*MATERIAL FOR THIS EXERCISE:*
..............................

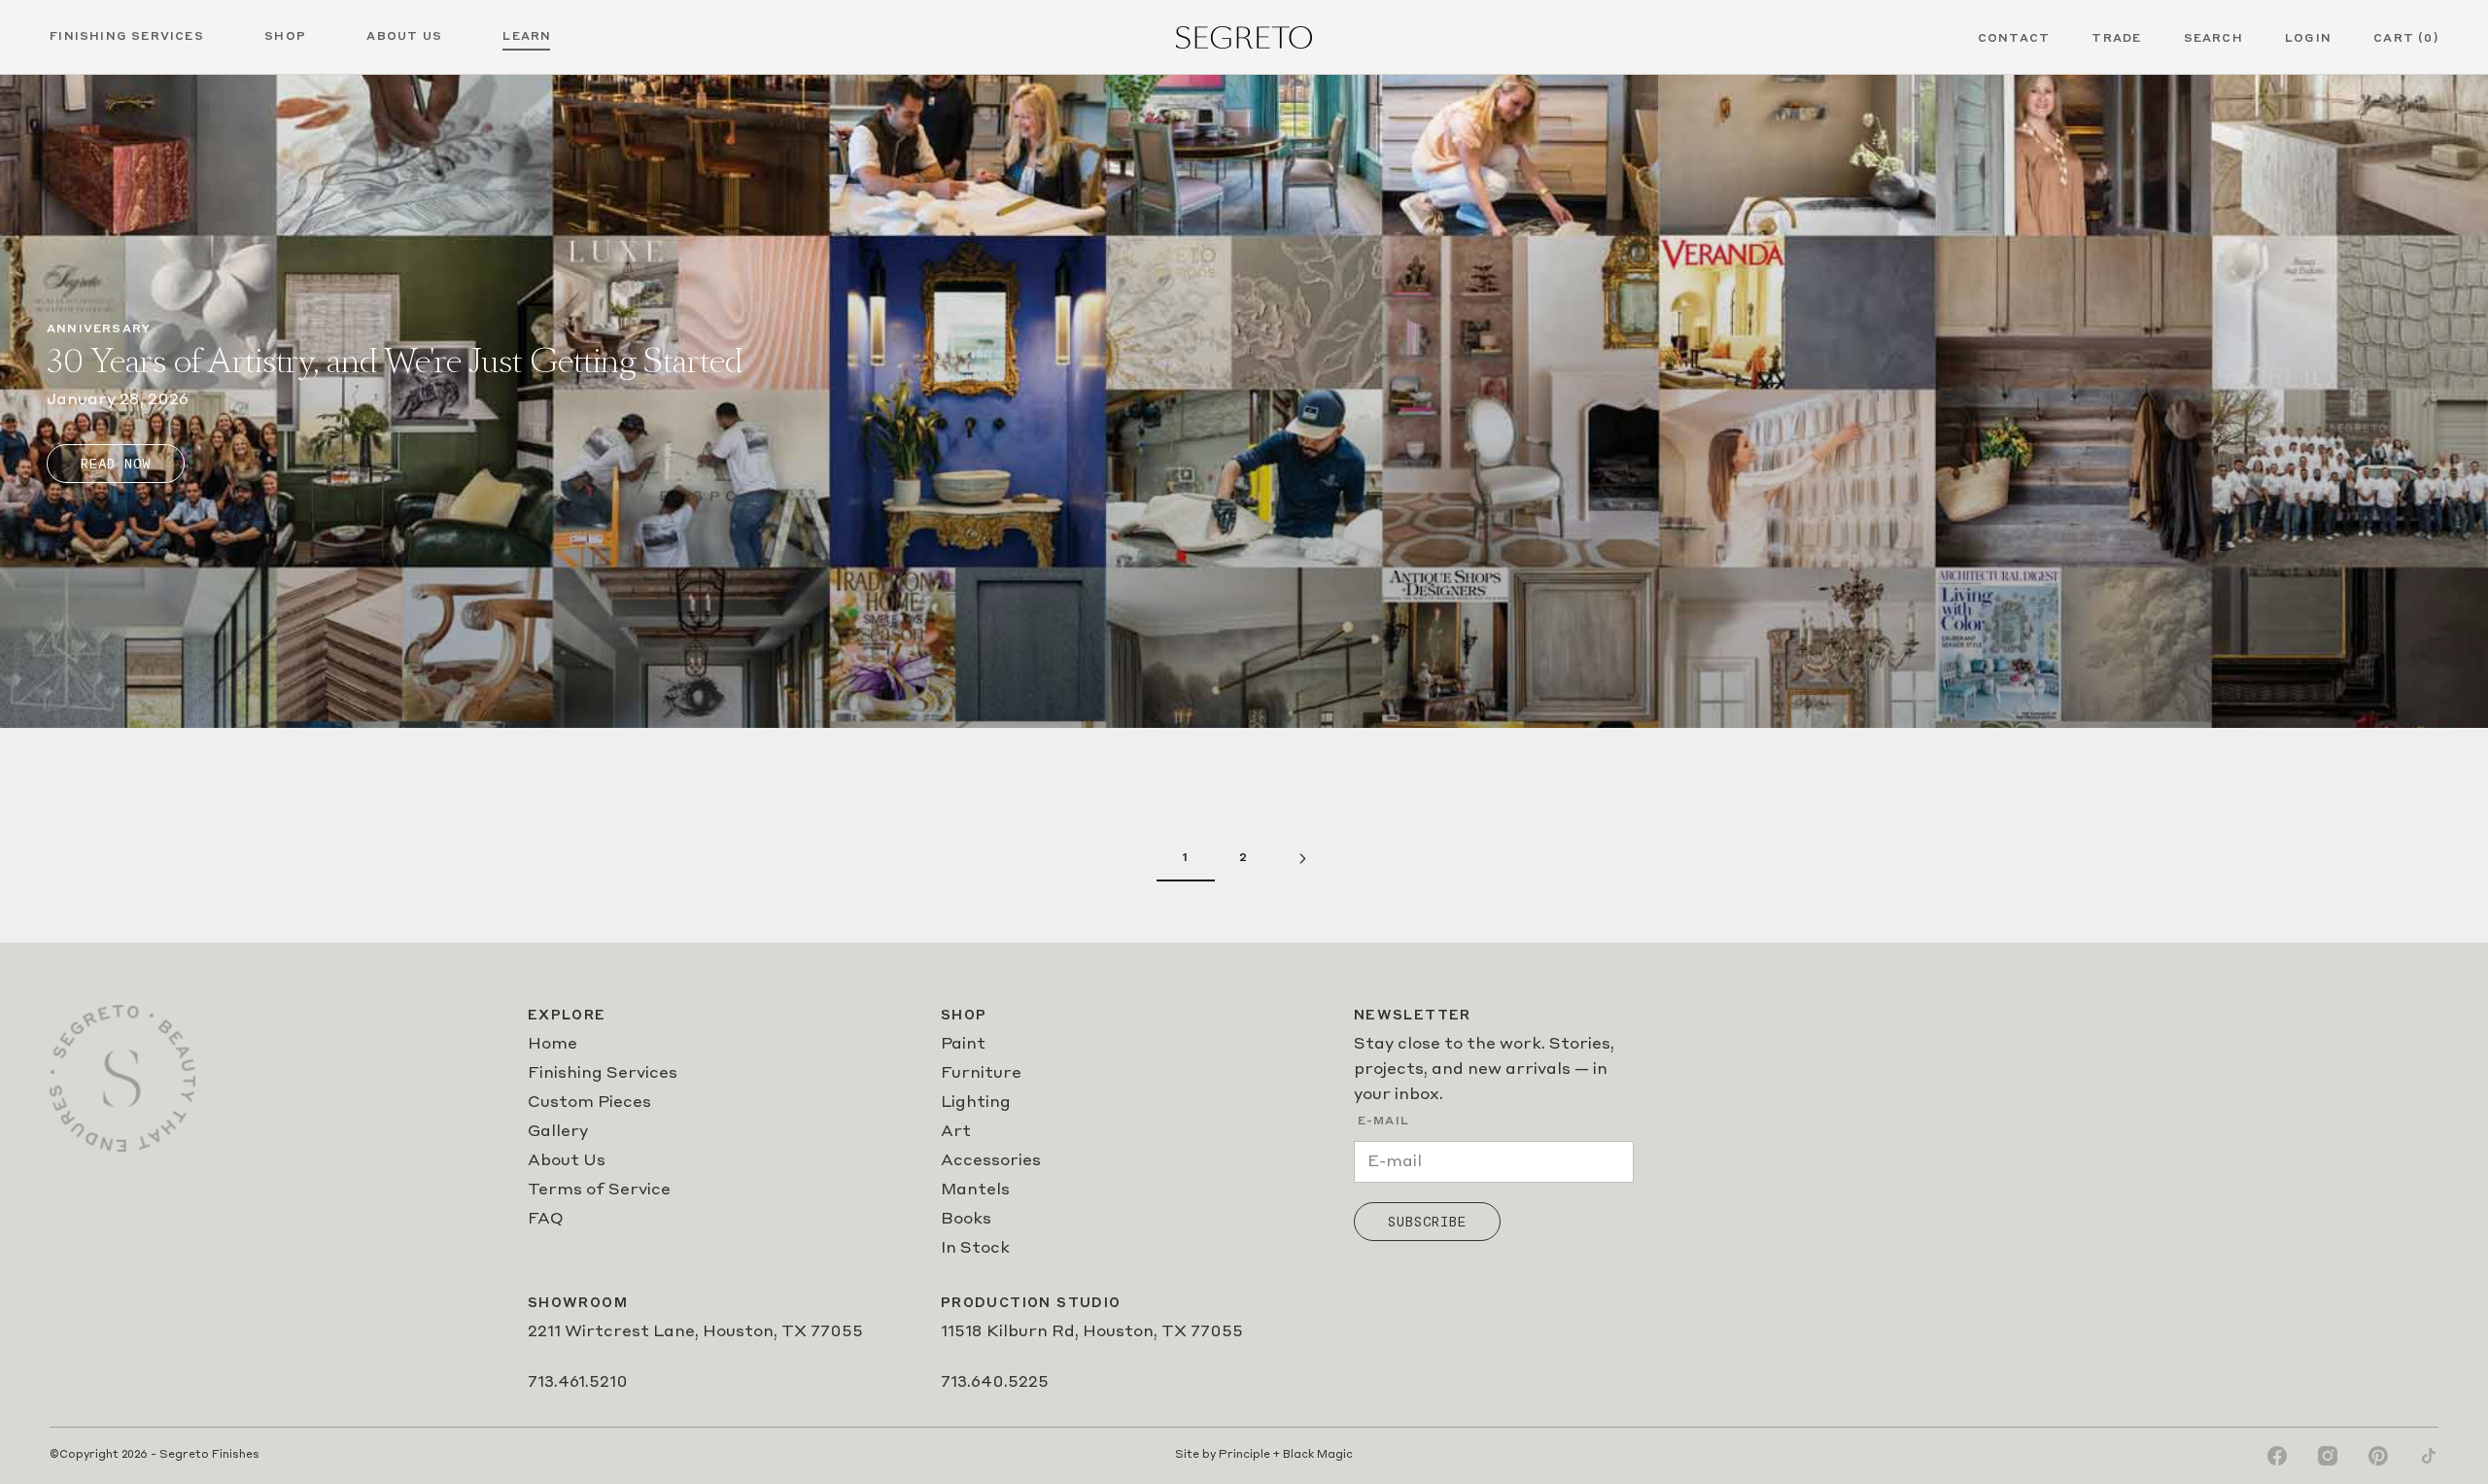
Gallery (558, 1132)
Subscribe (1427, 1221)
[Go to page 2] (1302, 858)
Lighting (976, 1103)
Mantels (975, 1190)
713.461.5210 (578, 1383)
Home (552, 1045)
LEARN (526, 37)
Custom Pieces (589, 1103)
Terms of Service (599, 1190)
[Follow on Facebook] (2277, 1456)
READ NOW (116, 463)
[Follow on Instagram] (2327, 1456)
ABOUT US (404, 37)
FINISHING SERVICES (127, 37)
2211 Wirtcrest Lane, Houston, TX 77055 (695, 1332)
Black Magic (1318, 1455)
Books (966, 1219)
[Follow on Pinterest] (2378, 1456)
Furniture (981, 1074)
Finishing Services (602, 1074)
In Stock (975, 1249)
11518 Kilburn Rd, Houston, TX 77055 (1092, 1332)
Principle (1244, 1455)
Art (956, 1132)
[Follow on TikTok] (2428, 1456)
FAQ (546, 1219)
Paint (963, 1045)
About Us (566, 1161)
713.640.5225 (995, 1383)
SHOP (285, 37)
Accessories (991, 1161)
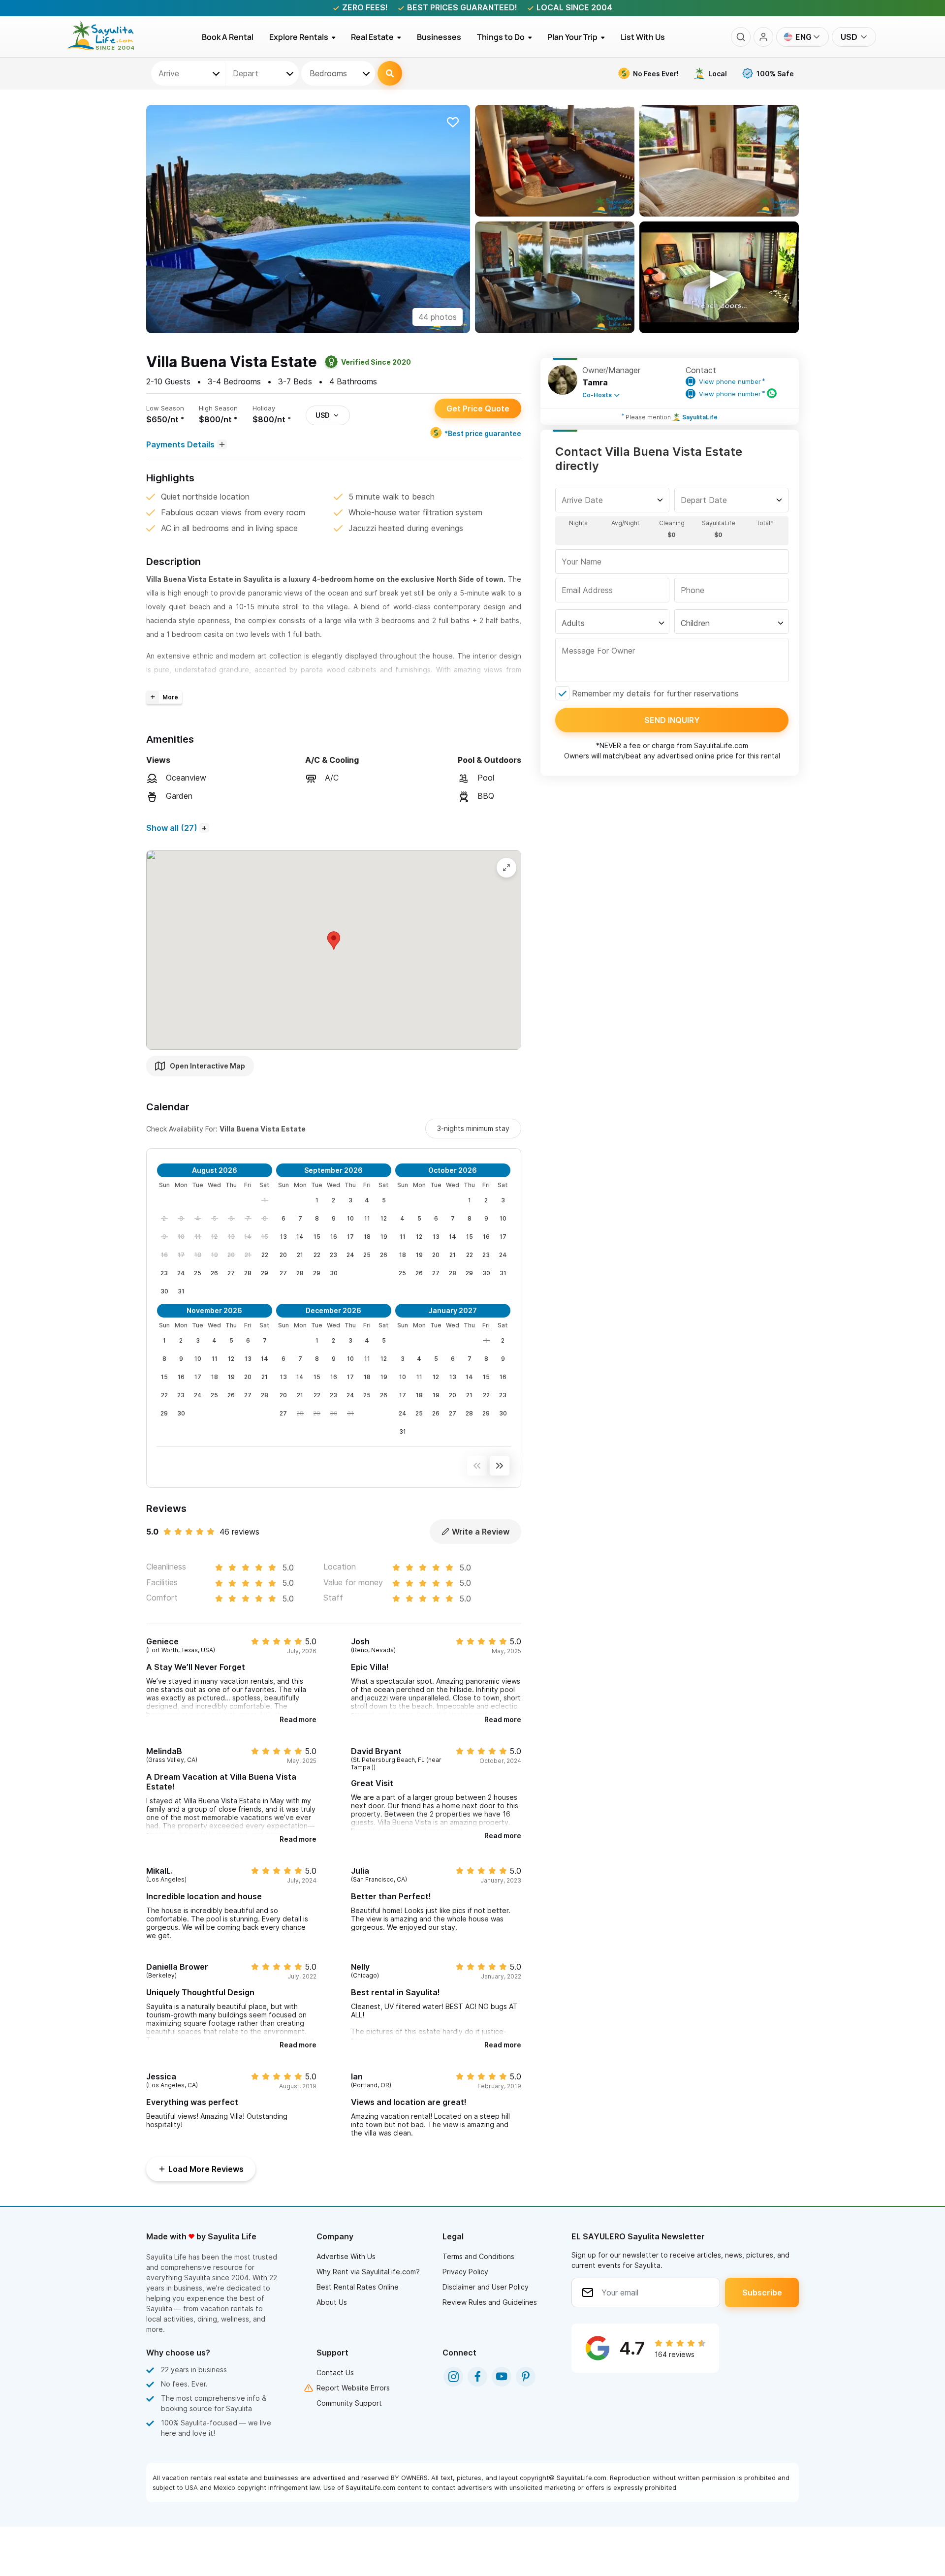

..............................

*EXERCISE PROMPT:* Restate the data above word for word, omitting every picture.

*WRITTEN SOLUTION:*
Gallery (558, 1132)
Subscribe (1427, 1221)
[Go to page 2] (1302, 858)
Lighting (976, 1103)
Mantels (975, 1190)
713.461.5210 (578, 1383)
Home (552, 1045)
LEARN (526, 37)
Custom Pieces (589, 1103)
Terms of Service (599, 1190)
[Follow on Facebook] (2277, 1456)
READ NOW (116, 463)
[Follow on Instagram] (2327, 1456)
ABOUT US (404, 37)
FINISHING SERVICES (127, 37)
2211 Wirtcrest Lane, Houston, TX 77055 (695, 1332)
Black Magic (1318, 1455)
Books (966, 1219)
[Follow on Pinterest] (2378, 1456)
Furniture (981, 1074)
Finishing Services (602, 1074)
In Stock (975, 1249)
11518 Kilburn Rd, Houston, TX 77055 (1092, 1332)
Principle (1244, 1455)
Art (956, 1132)
[Follow on TikTok] (2428, 1456)
FAQ (546, 1219)
Paint (963, 1045)
About Us (566, 1161)
713.640.5225 (995, 1383)
SHOP (285, 37)
Accessories (991, 1161)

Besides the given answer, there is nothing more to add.